For Immediate Release
Today, Ambassador David Hale and Minister for Economy and Trade Dr. Alain Hakim met to discuss their continued cooperation to strengthen the Lebanese-American economic relationship. Ambassador Hale highlighted the recent reauthorization of the U.S. Generalized System of Preferences (GSP) program, which strengthens commercial ties and promotes economic growth and stability in Lebanon by granting Lebanese products a competitive advantage in the U.S. market.
The long-standing GSP program provides preferential duty-free entry to the United States for eligible products from Lebanon and 121 other beneficiary countries and territories. Although the program lapsed in 2013, the recent law reauthorizes the GSP through 2017 and also made GSP benefits retroactive, which will allow U.S. Customs and Border Protection (CBP) to refund duties paid on eligible GSP products during the lapse. Lebanon is a major beneficiary of GSP, with the opportunity to export approximately 3,500 products to the United States duty-free under the GSP program.
Below are Ambassador Hale’s remarks as delivered during the event.
Good morning and thank you all for being here today. Minister Hakim, it is a pleasure to be back at the Ministry of Economy and Trade. Over the years, this Ministry and the Embassy have enjoyed a strong partnership, working together to encourage increased commercial ties between Lebanon and America. Today, I would like to thank Minister Hakim in particular for continuing this tradition and his efforts to promote a strong economic relationship between our countries.
The Minister and I just concluded a productive meeting on ways to continue to strengthen Lebanese-American economic ties. In particular, we discussed an important American program that President Obama recently signed into law – a program that will directly benefit Lebanon.
Late last month, President Obama signed a law reauthorizing the Generalized System of Preferences – or GSP as we call it. The GSP program is designed to promote economic growth by providing preferential duty-free entry to the United States for eligible products from Lebanon. Although the program lapsed in 2013, the recent law reauthorizes the GSP through 2017 and also made GSP benefits retroactive. This will allow U.S. Customs and Border Protection (CBP) to refund duties paid on eligible GSP products during the lapse to Lebanese exporters.
Now, let me explain exactly how this program works, and how it will boost economic growth in Lebanon. The GSP program allows select nations, including Lebanon, to export their products to America without paying duties and customs. For example, if a Lebanese exporter and a non-GSP exporter both send a case of olive oil to the United States, the Lebanese exporter will not pay duties, but the other firm will. This gives Lebanese products a competitive advantage in the American market. The result is simple: lower duties increase exports, boosting economic growth.
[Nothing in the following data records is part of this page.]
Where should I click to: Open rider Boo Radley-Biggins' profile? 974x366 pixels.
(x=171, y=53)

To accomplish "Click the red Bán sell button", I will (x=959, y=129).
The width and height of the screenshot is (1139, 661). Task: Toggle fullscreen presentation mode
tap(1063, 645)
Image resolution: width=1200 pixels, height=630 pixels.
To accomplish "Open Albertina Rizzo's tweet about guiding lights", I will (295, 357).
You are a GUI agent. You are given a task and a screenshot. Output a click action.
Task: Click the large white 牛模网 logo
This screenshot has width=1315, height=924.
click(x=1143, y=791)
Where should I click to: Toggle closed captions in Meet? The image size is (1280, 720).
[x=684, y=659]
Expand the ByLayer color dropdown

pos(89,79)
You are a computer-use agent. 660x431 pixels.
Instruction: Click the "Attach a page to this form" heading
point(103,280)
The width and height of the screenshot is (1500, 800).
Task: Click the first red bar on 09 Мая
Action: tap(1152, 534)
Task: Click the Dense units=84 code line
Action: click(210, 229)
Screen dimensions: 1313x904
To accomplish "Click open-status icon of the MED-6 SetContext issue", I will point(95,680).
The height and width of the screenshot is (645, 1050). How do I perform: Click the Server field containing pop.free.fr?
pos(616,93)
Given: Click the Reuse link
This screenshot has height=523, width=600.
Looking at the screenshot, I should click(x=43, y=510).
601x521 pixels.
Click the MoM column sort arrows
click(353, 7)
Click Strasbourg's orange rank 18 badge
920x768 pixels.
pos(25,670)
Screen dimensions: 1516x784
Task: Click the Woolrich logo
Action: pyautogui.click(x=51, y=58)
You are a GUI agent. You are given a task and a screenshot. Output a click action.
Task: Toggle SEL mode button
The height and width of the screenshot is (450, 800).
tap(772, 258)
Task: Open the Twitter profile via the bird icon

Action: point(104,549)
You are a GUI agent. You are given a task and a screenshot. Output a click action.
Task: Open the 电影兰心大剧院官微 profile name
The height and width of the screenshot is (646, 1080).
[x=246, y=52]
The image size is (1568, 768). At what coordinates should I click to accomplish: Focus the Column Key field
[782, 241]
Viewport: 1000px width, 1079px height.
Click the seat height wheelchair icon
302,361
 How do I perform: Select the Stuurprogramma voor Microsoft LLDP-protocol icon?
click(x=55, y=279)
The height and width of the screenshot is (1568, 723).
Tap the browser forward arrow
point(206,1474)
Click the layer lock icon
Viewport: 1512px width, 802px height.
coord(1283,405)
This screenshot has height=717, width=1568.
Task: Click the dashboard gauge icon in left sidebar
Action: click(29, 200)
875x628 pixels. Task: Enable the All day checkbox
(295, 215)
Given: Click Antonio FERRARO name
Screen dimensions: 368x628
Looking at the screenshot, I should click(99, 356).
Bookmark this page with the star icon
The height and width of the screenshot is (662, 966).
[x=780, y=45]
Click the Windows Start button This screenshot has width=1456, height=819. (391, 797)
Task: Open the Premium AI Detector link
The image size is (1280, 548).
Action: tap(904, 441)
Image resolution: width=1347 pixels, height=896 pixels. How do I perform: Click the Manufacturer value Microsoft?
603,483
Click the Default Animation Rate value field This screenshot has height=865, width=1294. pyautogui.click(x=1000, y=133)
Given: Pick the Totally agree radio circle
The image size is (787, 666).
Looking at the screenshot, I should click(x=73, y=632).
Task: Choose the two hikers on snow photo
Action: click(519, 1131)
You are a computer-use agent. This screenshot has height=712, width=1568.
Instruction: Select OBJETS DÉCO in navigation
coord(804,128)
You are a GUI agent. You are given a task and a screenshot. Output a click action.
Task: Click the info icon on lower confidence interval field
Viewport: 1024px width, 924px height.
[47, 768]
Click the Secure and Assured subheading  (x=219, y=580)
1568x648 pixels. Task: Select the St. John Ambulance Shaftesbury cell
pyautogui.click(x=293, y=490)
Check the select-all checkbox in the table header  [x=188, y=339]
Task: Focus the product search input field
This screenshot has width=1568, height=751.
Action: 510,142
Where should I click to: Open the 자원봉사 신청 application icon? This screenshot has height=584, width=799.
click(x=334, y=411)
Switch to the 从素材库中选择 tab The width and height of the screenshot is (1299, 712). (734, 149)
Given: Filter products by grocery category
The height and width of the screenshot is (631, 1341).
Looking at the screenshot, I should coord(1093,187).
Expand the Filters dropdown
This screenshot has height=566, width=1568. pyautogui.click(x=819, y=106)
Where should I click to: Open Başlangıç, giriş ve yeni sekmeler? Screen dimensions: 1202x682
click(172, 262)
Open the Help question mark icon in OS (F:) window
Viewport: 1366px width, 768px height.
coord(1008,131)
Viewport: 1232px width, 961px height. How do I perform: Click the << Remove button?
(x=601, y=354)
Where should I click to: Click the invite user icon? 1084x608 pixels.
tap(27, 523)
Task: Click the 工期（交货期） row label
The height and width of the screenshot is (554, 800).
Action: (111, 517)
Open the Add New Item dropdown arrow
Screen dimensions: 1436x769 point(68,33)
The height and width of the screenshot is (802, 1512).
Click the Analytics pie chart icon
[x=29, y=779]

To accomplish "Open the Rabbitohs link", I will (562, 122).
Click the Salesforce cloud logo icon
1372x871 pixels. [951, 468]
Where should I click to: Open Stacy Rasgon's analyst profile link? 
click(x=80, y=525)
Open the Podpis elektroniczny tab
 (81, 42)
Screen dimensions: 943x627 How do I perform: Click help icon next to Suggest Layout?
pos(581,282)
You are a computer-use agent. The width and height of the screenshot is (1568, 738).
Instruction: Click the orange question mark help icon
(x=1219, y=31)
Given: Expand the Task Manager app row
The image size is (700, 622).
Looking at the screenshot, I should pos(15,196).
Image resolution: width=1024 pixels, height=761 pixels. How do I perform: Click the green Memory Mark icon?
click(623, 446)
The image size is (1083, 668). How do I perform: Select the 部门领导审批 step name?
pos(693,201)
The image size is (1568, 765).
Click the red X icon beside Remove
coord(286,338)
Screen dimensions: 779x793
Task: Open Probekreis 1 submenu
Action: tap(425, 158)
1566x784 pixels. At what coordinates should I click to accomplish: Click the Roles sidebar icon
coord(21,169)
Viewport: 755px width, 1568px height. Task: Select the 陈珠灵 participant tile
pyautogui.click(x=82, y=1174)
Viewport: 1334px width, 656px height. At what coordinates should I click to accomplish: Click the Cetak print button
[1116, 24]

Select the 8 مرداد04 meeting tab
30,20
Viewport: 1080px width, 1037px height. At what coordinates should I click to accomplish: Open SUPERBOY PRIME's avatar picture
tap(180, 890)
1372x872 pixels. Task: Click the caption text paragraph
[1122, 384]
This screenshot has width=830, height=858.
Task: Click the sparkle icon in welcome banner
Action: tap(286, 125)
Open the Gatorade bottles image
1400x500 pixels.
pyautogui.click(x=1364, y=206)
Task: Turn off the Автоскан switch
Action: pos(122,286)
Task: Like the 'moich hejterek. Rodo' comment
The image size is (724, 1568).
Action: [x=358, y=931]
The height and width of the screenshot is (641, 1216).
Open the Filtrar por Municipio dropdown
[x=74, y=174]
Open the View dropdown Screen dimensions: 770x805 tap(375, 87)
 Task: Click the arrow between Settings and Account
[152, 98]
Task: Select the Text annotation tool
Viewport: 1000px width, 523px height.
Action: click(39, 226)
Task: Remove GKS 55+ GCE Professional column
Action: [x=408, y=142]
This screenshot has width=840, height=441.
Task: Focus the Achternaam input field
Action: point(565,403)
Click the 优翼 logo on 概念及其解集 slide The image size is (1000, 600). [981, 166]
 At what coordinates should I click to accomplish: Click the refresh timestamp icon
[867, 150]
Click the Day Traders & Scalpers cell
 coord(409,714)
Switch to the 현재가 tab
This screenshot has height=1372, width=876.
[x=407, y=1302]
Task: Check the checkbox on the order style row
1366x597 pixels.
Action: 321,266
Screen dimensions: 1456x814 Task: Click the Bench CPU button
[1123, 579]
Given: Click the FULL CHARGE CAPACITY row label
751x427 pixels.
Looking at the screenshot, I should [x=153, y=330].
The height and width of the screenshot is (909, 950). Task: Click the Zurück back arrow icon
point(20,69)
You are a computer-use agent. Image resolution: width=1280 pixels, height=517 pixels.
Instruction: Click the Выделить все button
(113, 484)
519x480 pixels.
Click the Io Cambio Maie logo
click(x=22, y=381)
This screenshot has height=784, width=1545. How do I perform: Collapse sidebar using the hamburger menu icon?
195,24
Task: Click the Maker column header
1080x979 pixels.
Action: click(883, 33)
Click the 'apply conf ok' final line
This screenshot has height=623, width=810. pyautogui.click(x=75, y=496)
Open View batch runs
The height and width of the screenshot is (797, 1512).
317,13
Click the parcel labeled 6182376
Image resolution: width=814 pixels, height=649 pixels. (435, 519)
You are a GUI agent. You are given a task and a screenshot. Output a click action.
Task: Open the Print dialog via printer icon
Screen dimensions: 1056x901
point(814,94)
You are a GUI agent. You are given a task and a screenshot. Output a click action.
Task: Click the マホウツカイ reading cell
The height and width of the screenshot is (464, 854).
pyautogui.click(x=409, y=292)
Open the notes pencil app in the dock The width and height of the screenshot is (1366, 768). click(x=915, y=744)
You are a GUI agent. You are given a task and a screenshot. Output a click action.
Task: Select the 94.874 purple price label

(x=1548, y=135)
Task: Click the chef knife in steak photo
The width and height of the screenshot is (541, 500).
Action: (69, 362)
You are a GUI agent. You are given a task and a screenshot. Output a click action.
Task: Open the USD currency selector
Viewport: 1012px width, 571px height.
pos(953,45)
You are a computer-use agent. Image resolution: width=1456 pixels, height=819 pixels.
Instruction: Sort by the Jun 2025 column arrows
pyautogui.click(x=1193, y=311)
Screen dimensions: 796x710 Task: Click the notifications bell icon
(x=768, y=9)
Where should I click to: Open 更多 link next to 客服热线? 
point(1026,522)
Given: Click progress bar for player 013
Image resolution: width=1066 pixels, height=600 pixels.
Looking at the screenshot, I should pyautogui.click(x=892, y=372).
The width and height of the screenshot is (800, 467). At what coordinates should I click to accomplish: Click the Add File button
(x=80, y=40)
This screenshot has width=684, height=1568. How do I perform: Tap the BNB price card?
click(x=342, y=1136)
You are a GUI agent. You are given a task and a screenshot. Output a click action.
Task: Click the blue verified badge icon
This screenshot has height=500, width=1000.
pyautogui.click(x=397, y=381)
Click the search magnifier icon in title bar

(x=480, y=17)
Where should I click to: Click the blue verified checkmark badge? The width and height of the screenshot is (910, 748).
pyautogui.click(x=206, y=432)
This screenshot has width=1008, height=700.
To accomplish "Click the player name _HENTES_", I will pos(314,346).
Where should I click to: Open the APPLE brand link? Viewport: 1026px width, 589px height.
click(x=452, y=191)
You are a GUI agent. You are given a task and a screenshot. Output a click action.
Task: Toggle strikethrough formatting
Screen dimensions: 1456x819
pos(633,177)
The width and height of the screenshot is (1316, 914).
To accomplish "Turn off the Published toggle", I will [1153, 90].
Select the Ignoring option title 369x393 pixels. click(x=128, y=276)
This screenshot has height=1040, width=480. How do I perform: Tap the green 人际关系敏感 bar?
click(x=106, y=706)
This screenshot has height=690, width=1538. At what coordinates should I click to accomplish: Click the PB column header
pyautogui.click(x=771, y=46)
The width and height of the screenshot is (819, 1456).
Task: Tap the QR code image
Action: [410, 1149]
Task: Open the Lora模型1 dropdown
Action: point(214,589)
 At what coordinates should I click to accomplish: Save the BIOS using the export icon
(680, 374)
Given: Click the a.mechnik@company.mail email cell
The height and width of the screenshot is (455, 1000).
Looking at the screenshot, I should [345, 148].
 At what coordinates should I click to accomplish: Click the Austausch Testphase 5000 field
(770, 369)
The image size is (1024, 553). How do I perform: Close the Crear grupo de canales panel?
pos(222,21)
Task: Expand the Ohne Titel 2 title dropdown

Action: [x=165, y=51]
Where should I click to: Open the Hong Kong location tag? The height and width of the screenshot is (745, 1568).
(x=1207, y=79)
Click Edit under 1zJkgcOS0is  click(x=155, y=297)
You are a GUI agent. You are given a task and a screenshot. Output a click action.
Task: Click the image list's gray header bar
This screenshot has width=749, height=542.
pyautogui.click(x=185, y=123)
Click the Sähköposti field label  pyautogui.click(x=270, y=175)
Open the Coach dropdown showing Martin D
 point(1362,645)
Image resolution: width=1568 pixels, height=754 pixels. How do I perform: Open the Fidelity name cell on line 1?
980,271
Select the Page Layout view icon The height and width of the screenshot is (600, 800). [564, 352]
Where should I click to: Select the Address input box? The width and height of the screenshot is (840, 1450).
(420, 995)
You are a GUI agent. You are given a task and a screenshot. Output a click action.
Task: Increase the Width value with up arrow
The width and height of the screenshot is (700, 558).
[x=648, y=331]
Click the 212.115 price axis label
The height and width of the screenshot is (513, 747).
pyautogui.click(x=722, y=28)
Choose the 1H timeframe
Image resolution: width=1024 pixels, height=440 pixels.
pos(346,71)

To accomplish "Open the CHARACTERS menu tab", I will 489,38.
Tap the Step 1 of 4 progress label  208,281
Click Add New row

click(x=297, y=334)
Nearly all Lebanese exports to the United States fall under the GSP program, meaning they can be exported to the United States duty-free. For example, in 2012, the last full year of the program before the lapse, 96 percent of Lebanese exports to the United States were eligible to enter our market without duties. Millions of dollars of Lebanese products – jewelry, clothing, vegetables, nuts, olive oil, even hummus – will again enjoy an advantage over competitors in accessing the American market. Just as Lebanese companies will benefit from GSP, Americans will directly benefit as well, since they can buy all the wonderful things Lebanon produces at reduced cost.
I am pleased to be here today to highlight this latest sign of America’s commitment to Lebanon, to its people, and to its private sector. In addition to GSP, we will continue to offer programs and events to promote business relations between our two countries – from leading Lebanese business delegations to the United States to hosting commercial events in Lebanon. Economic partnership has been a cornerstone of the Lebanese-American relationship from the beginning. We look forward to continuing our work together to bring economic growth and opportunity to both our nations.
I think many Lebanese are aware of the high level of security assistance that we are proud to provide to Lebanon’s army and security services. But stability in Lebanon isn’t just about the military. America also seeks to advance a healthy, stable society here through economic development. Whether it is the $134 million we are providing to Lebanon’s education sector, or today’s initiative to provide you access to American markets, we are very committed to supporting Lebanon’s civilian sector and economic prosperity. Our activities in this regard may be less known than our military aid, but they are every bit as important.